Aim:
List every word or phrase that the forum thread below puts inside double quotation marks.

### Source text

What makes you so sure??  German and English don't necessarily have to work the same way in every respect just because they're both Germanic! 

Intuitively, the German parsing of "etwas Neues" makes absolutely no sense to an English native speaker.  I totally disagree with Kajjo in #17 that it's "straightforward."  In 12 years of speaking German, I never once stopped to think about why "Neues" is capitalized, and its analysis as a noun, and the whole idea of the meaning being "something out of all that is new" is _totally_ non-intuitive to me.


----------



## Gernot Back

Why, if it were not a noun like a proper name, would you capitalize _Almighty _in _God Almighty_?


----------



## elroy

Huh?  That's only because the whole thing together is seen as one name, so both parts are capitalized.  Come on, Gernot, you normally have _way_ better arguments than that.

######
### Dataset excerpt

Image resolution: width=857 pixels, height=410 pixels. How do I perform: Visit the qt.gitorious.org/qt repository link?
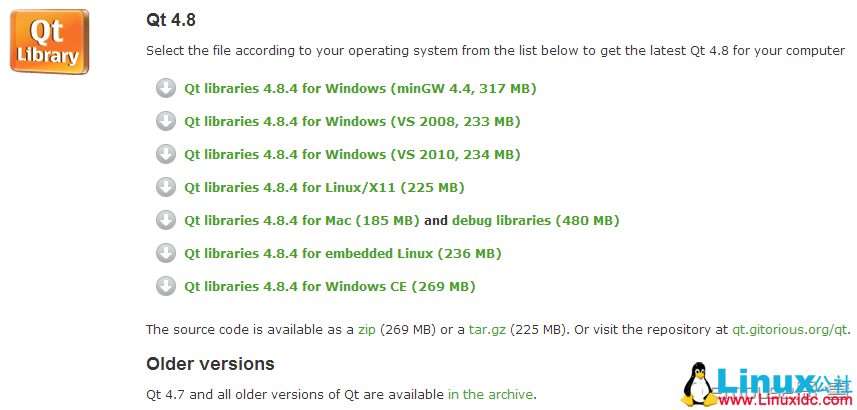click(790, 330)
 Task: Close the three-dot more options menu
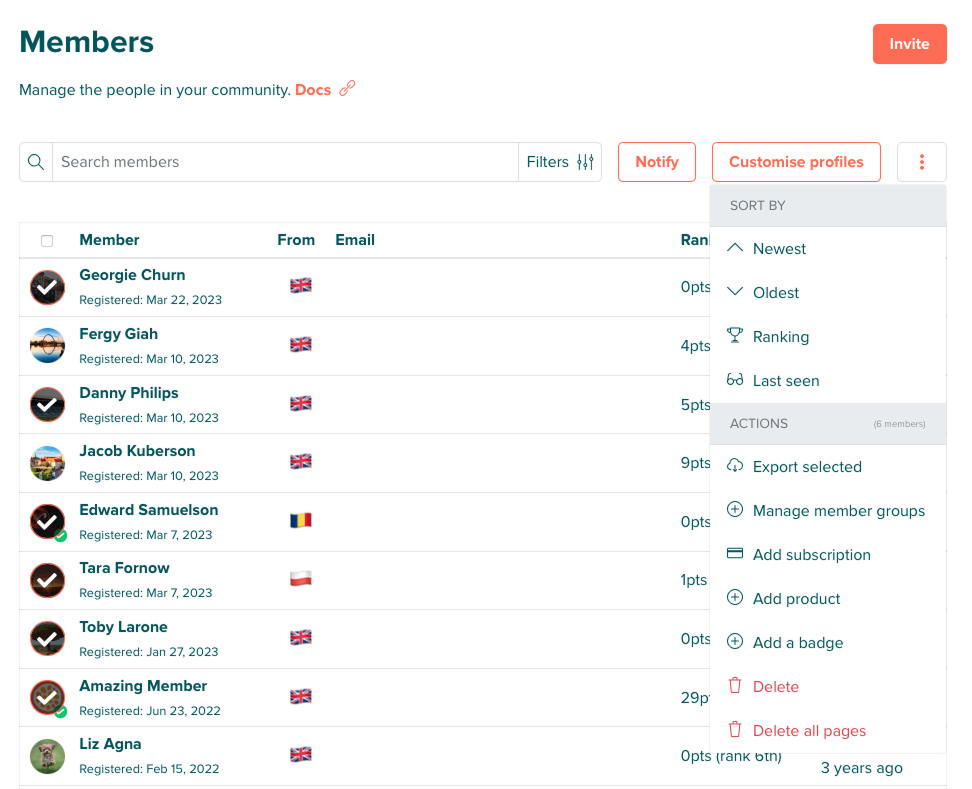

######

Finished task:
- etwas Neues
- Neues
- straightforward
- something out of all that is new